• [Given entries]:
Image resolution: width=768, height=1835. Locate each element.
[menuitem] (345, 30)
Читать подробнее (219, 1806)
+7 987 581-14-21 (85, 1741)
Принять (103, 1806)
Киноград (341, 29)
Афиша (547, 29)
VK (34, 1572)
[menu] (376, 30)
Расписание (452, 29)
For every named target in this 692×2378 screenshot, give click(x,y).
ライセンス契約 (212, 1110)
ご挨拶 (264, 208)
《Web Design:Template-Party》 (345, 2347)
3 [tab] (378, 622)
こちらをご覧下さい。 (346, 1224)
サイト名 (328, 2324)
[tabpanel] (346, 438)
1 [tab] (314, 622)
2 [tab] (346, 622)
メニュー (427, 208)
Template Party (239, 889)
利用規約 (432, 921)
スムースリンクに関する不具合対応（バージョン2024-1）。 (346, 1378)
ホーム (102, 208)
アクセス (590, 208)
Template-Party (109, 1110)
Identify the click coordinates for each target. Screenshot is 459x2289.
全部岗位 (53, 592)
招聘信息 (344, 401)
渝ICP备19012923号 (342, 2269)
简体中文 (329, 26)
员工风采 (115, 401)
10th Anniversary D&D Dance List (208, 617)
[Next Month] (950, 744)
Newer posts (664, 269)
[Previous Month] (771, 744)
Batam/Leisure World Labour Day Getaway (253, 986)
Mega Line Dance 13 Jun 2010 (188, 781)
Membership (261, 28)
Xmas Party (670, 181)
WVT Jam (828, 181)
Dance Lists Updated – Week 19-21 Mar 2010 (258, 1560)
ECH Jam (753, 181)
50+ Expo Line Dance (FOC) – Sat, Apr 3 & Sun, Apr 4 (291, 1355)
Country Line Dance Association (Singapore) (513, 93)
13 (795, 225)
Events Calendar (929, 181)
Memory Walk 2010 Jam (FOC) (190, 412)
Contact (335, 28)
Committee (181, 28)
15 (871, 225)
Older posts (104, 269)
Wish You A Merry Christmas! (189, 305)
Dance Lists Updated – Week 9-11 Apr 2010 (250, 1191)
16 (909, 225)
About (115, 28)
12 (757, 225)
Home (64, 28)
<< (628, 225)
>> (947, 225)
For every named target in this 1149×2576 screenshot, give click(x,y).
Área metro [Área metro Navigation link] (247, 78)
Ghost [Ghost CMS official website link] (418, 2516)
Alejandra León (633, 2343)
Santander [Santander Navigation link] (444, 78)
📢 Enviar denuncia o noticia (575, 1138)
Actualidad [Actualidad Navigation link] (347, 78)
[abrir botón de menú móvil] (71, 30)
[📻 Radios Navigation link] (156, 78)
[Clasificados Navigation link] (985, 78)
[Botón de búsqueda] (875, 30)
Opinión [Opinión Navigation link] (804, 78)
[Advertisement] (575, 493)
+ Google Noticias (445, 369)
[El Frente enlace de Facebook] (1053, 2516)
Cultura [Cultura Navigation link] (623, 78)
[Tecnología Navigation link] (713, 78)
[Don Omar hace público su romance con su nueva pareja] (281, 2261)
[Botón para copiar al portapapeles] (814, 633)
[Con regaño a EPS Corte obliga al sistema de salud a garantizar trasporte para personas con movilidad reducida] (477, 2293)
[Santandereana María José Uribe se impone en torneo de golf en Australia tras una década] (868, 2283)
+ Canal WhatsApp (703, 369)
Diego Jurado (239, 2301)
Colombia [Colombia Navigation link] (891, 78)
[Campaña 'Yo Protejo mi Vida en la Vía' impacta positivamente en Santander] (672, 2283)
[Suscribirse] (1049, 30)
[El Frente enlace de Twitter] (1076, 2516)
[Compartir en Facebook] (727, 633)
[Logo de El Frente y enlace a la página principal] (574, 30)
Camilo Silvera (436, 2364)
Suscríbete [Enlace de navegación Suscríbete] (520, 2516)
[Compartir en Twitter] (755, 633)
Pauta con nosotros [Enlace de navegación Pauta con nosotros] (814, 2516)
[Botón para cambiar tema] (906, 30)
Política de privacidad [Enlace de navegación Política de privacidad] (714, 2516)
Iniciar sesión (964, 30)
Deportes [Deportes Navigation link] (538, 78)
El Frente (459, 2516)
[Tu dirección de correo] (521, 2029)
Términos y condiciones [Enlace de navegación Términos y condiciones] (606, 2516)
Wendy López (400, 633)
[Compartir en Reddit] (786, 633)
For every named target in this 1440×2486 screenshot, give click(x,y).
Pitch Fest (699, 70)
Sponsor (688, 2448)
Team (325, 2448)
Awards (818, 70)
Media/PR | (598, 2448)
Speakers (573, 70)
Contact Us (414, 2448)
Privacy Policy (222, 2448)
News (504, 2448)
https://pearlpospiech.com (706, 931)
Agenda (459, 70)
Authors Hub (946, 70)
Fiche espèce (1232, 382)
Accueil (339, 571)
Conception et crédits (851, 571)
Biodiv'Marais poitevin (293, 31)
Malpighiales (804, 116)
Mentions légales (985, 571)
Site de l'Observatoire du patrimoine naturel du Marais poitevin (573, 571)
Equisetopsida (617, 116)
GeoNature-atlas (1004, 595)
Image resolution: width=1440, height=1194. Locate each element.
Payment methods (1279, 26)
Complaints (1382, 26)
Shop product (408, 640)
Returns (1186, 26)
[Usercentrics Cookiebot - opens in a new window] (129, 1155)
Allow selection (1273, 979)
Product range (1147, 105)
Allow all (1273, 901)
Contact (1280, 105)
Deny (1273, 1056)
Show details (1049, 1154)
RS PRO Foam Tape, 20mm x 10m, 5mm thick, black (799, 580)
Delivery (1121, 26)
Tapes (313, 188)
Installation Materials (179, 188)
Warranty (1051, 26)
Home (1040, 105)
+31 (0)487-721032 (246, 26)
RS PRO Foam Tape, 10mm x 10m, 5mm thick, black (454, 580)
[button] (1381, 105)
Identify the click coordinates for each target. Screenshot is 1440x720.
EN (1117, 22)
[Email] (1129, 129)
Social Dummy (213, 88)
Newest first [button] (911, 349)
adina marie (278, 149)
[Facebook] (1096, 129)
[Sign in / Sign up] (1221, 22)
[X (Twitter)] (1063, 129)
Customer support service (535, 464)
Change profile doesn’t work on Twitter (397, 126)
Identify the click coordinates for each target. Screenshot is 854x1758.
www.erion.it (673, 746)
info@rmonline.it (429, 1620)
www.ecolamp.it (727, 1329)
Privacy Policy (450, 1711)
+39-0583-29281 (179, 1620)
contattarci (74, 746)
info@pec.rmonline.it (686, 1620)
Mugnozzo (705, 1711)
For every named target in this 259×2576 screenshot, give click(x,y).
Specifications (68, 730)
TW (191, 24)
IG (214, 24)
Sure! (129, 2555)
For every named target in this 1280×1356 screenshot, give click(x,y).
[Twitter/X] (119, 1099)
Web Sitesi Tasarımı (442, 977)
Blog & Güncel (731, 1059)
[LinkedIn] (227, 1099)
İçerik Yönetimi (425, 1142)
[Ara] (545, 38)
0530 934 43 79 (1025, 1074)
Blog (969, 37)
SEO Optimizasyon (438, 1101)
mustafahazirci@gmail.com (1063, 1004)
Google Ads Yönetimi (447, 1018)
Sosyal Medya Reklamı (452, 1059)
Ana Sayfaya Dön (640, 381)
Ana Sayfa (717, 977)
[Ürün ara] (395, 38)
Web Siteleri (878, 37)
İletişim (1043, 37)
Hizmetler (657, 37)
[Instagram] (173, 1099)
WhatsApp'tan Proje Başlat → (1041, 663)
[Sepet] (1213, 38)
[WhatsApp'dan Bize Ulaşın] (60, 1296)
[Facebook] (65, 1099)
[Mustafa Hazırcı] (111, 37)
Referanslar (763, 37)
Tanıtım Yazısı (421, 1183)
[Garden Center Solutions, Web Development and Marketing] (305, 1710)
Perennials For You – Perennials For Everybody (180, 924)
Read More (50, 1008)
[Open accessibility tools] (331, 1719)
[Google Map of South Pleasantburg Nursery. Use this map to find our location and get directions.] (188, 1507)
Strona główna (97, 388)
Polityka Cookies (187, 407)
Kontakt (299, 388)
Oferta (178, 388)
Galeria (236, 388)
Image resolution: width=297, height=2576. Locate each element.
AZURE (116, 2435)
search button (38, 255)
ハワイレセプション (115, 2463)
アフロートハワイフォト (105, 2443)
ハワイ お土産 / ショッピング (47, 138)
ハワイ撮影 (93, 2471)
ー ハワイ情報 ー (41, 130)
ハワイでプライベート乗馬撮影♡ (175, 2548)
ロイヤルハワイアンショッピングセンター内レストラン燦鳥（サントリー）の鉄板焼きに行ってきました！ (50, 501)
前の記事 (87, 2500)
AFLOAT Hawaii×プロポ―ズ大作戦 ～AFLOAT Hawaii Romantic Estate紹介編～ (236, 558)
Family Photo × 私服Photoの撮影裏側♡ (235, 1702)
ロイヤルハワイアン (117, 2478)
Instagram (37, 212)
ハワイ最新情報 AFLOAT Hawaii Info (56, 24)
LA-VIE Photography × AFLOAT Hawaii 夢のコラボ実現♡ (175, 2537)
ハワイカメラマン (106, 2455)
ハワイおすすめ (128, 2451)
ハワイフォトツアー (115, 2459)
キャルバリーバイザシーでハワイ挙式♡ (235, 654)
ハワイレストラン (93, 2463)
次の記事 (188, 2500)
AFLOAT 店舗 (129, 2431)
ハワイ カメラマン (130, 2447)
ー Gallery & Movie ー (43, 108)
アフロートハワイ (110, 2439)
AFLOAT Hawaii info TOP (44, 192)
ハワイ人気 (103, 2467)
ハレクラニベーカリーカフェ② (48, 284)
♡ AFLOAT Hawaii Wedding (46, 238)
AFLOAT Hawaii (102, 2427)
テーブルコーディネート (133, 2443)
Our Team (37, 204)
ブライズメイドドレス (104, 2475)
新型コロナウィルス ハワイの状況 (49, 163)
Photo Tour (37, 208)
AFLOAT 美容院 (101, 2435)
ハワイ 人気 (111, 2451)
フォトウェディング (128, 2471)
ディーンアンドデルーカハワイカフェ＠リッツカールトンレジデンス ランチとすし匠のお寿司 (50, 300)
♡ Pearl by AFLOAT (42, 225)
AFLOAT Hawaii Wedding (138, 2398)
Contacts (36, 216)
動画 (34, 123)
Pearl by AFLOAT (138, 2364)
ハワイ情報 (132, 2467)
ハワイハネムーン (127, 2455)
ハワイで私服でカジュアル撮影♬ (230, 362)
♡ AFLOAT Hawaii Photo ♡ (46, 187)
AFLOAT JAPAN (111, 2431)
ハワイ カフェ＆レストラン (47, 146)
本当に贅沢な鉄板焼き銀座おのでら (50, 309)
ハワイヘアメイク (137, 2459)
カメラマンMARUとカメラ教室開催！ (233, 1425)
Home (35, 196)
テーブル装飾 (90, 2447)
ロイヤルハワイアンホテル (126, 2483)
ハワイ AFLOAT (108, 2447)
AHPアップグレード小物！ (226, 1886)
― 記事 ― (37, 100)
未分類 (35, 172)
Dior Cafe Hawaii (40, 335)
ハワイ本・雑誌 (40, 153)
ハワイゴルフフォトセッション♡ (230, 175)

• [What to do]:
Please write out the lines again, starting at the one that contains "[Botón de búsqueda] (875, 30)" and stopping after the one that contains "Camilo Silvera (436, 2364)", with each "Navigation link" swapped for "menu link" and nothing else changed.

• [Result for this exercise]:
[Botón de búsqueda] (875, 30)
Opinión [Opinión menu link] (804, 78)
[Advertisement] (575, 493)
+ Google Noticias (445, 369)
[El Frente enlace de Facebook] (1053, 2516)
Cultura [Cultura menu link] (623, 78)
[Tecnología menu link] (713, 78)
[Don Omar hace público su romance con su nueva pareja] (281, 2261)
[Botón para copiar al portapapeles] (814, 633)
[Con regaño a EPS Corte obliga al sistema de salud a garantizar trasporte para personas con movilidad reducida] (477, 2293)
[Santandereana María José Uribe se impone en torneo de golf en Australia tras una década] (868, 2283)
+ Canal WhatsApp (703, 369)
Diego Jurado (239, 2301)
Colombia [Colombia menu link] (891, 78)
[Campaña 'Yo Protejo mi Vida en la Vía' impacta positivamente en Santander] (672, 2283)
[Suscribirse] (1049, 30)
[El Frente enlace de Twitter] (1076, 2516)
[Compartir en Facebook] (727, 633)
[Logo de El Frente y enlace a la página principal] (574, 30)
Camilo Silvera (436, 2364)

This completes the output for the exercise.